• Je pense, donc je m'ennuie

     

    Je suis toujours énervé quand je perds mon temps au cinéma. Surtout quand j’ai cru la critique qui salue un bon petit film noir,

    inspiré d’un roman noir américain, adapté, scénarisé et dialogué par Michel Blanc.Un Petit boulot : Photo Michel Blanc

    Le lancement était prometteur, en tout cas insolite et j'ai donc foncé voir Un petit boulot (sorti le 31août), les occasions de bien rire, même jaune, sont tellement rares. Michel Blanc perpétue la mémoire du réalisateur décédé au lendemain du montage. L‘acteur surtout comique explique ses intentions de scénariste, bien relayées par Pascal Chaumeil derrière la caméra.

    S’il avait mis en scène personnellement, dit Michel Blanc, il aurait eu tendance à trop développer le versant social du livre de Iain Levison.
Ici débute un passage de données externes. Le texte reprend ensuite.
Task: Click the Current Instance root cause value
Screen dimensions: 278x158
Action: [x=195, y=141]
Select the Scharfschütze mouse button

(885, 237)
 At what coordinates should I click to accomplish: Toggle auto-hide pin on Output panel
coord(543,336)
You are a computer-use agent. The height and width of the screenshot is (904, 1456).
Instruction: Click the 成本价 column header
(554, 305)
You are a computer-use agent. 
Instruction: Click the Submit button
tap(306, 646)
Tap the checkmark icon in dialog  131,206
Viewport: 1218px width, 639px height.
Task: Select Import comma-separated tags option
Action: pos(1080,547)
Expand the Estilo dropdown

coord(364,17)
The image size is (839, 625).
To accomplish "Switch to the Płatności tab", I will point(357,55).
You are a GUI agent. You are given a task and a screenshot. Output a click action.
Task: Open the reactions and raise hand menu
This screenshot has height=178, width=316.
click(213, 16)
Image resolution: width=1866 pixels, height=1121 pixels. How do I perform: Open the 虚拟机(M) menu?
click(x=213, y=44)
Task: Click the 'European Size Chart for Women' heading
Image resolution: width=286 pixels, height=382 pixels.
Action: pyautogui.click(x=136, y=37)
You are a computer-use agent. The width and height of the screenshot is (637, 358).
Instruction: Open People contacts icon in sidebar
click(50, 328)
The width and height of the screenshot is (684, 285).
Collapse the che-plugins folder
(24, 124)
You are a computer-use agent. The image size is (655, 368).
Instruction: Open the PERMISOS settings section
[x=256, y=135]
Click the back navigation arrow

Il voulait que la comédie garde le dessus sur la dénonciation du libéralisme prédateur d’emplois. La reconversion d’un chômeur longue durée en tueur en gages, trucidant  honnêtement, était aguichante sur papier. A l’écran, c’est un ratage, faute de rythme et de rebondissements. Je l’ai senti dès les dix premières minutes. Garder l’équilibre entre comédie et drame n’est finalement pas une véritable intention de réalisation. Je me suis demandé quelle était la motivation du metteur en scène.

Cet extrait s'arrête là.